DATA LISTING –
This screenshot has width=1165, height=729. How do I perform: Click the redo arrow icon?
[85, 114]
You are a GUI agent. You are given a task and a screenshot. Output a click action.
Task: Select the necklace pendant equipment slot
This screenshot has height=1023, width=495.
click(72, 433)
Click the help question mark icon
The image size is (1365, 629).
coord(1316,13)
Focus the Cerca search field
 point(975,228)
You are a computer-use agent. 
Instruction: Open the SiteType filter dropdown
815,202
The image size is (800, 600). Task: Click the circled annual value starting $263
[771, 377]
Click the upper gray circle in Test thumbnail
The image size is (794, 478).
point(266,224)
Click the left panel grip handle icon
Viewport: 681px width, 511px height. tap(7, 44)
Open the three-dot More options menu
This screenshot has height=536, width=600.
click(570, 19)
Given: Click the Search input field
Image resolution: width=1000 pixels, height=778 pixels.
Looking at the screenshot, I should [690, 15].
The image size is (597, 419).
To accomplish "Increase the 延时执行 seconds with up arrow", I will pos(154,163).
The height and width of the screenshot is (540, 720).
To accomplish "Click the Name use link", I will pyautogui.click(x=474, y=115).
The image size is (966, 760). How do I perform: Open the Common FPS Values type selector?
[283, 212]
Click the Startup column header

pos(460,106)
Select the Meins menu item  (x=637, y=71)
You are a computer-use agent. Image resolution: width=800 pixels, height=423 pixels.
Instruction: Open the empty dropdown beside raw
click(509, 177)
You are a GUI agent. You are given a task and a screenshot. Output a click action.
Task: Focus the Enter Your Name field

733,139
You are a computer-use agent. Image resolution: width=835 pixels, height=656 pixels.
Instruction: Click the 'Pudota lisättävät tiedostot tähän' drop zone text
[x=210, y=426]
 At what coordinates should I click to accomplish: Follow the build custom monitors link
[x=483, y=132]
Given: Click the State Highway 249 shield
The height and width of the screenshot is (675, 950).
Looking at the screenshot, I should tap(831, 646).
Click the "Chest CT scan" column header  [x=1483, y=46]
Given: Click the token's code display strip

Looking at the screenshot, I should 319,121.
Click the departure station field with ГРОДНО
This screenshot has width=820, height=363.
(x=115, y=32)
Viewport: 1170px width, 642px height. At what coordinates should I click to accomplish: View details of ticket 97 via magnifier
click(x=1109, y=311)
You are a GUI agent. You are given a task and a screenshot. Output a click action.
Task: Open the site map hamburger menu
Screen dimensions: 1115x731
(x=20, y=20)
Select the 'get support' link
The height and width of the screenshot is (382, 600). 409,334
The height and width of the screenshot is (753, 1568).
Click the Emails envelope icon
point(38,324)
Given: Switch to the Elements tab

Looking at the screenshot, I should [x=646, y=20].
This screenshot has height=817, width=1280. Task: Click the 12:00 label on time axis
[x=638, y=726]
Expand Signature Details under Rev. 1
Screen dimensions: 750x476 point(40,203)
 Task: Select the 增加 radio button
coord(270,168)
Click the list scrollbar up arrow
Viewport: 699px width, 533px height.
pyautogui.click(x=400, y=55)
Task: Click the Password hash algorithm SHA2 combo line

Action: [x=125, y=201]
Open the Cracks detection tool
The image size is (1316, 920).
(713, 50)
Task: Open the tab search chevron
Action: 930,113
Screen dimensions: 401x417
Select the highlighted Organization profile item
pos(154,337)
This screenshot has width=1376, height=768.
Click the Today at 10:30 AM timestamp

ACTIVITY – All lines from the one with "Screen dimensions: 401x417" through the end of the records need to be copied exactly, and no other lines.

ANSWER SECTION –
Screen dimensions: 401x417
Select the highlighted Organization profile item
pos(154,337)
This screenshot has width=1376, height=768.
Click the Today at 10:30 AM timestamp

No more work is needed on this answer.